Abstract

Bovine serum albumin (BSA) adsorbed on amorphous silicon dioxide (SiO₂) nanoparticles was studied as a function of pH across the range of 2 to 8. Aggregation, surface charge, surface coverage, and protein structure were investigated over this entire pH range. SiO₂ nanoparticle aggregation is found to depend upon pH and differs in the presence of adsorbed BSA. For SiO₂ nanoparticles truncated with hydroxyl groups, the largest aggregates were observed at pH 3, close to the isoelectric point of SiO₂ nanoparticles, whereas for SiO₂ nanoparticles with adsorbed BSA, the aggregate size was the greatest at pH 3.7, close to the isoelectric point of the BSA-SiO₂ complex.

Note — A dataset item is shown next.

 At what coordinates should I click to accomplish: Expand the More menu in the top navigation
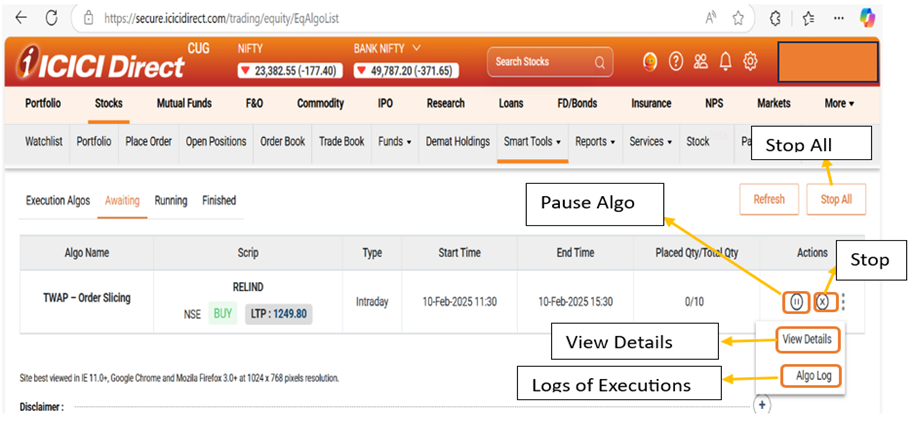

Surface coverage of BSA was also the greatest at the isoelectric point of the BSA-SiO₂ complex with a value of ca. 3 ±1 × 10¹¹ molecules cm^-2. Furthermore, the secondary protein structure was modified when compared to the solution phase at all pH values, but the most significant differences were seen at pH 7.4 and below. It is concluded that protein-nanoparticle interactions vary with solution pH, which may have implications for nanoparticles in different biological fluids (e.g., blood, stomach, and lungs).